Word Representations via Gaussian Embedding
05 Nov 2017Introduction
- Existing word embedding models like Skip-Gram, GloVe etc map words to fixed sized vectors in a low dimensional vector space.
- This fixed point setting cannot capture uncertainty about representation.
- Further, these fixed point vectors are compared with measures like dot product and cosine similarity which are not suitable for capturing asymmetric properties like textual entailment and inclusion.
- The paper proposes to learn Gaussian function embeddings (with diagonal covariance) for the word vectors.
- This way, the words are mapped to soft regions in the embedding space which enables modeling uncertainty and asymmetric properties like inclusion and uncertainty.
- Link to the paper
- Implementation
Approach
- KL divergence is used as the asymmetric distance function for comparing the distributions.
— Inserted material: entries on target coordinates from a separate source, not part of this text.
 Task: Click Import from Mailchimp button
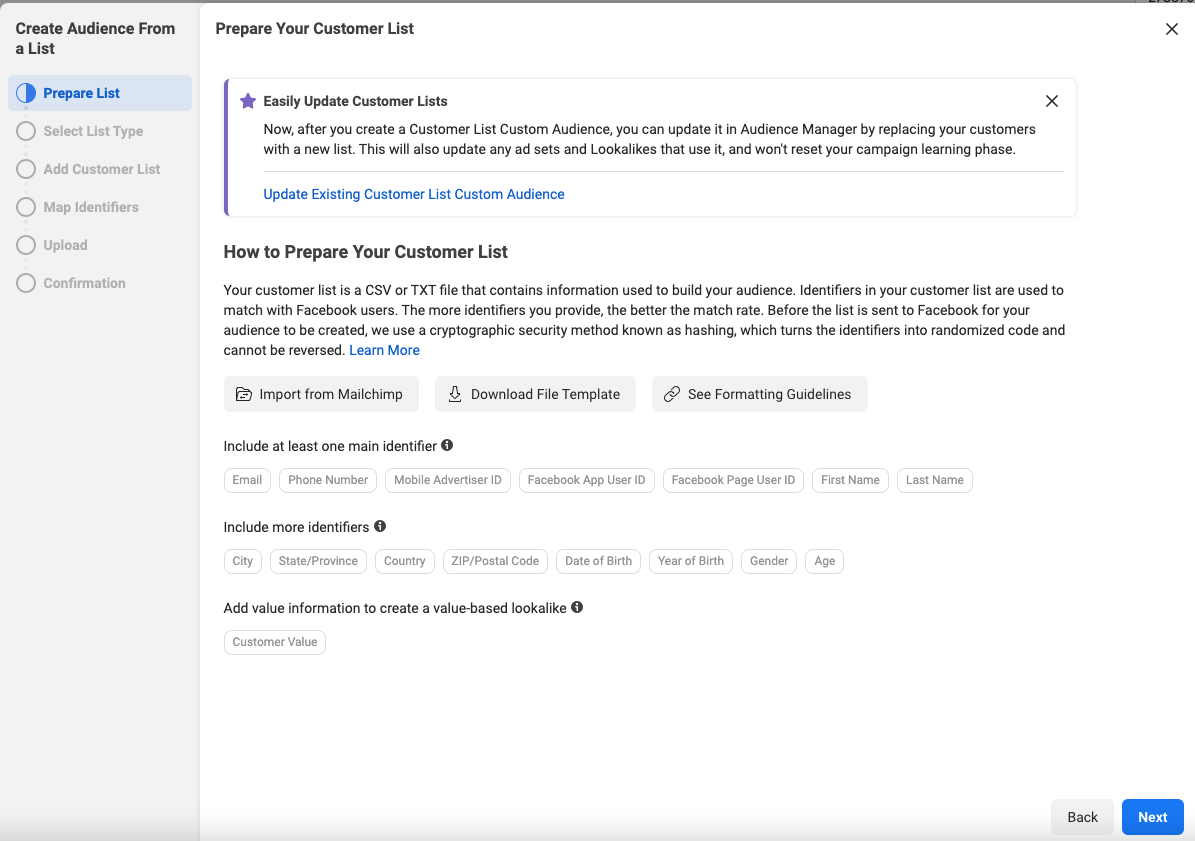pos(321,394)
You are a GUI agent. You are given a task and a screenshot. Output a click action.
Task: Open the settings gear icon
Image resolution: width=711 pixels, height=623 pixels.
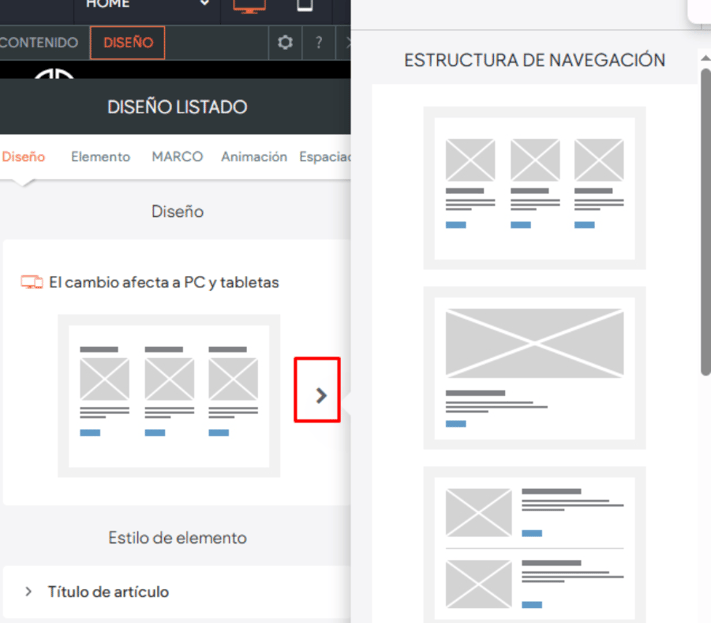click(285, 43)
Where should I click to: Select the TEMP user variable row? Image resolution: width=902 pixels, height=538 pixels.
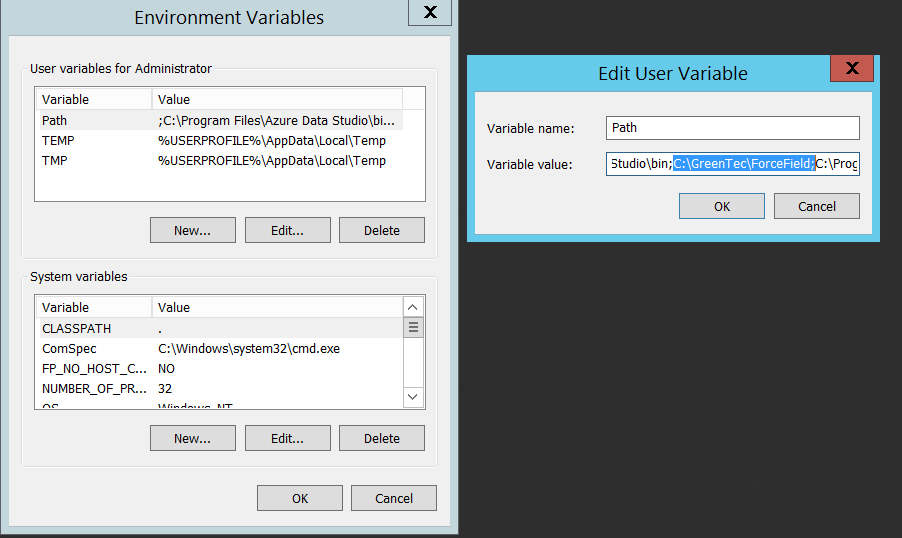point(218,140)
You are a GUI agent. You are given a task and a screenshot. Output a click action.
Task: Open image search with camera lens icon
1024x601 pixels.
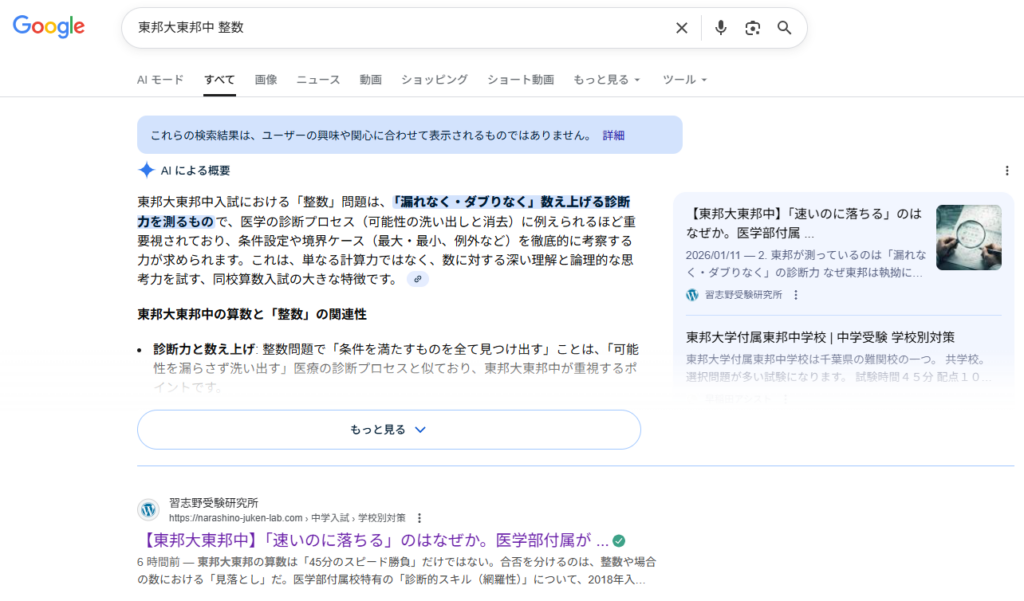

- Unlike the Word2Vec model, the proposed model uses ranking-based loss.
Similarity Measures used
-
Symmetric Similarity
- For two gaussian distributions, Pi and Pj, compute the inner product E(Pi, Pj) as N(0; meani - meanj, sigmai + sigmaj).
- Compute the gradient of mean and sigma with respect to log(E).
-
The resulting loss function can be interpreted as pushing the means closer which encouraging the two gaussians to be more concentrated.
-
Asymmetric Similarity
- Use KL divergence to encode the context distribution.
- The benefit over the symmetric setting is that now entailment type relations can also be modeled.
- For example, a low KL divergence from x to y indicates that y can be encoded as x or that y “entails” x.
Learning
- One of the two notions of similarity is chosen and max-margin is used as the loss function.
- Mean is regularized by adding a simple constraint on the L2-norm.
- For covariance matrix, the eigenvalues are constrained to lie within a hypercube. This ensures that the positive-definite property of the covariance matrix is maintained while having a constraint on the size.
Observations
- Polysemous words have higher variance in their word embeddings as compared to specific words.
- KL divergence (with diagonal covariance) outperforms other models.
- Simple tree hierarchies can also be modeled by embedding into the Gaussian space. A Gaussian is created for each node with randomly initialized mean and the same set of embeddings is used for nodes and context.
- For word similarity benchmarks, embeddings with spherical covariance have a slight edge over embeddings with diagonal covariance and outperform the Skip-Gram model in all the cases.
Future Work
- Use combinations of low rank and diagonal matrices for covariances.
- Improved optimisation strategies.
- Trying other distributions like Student’s-t distribution.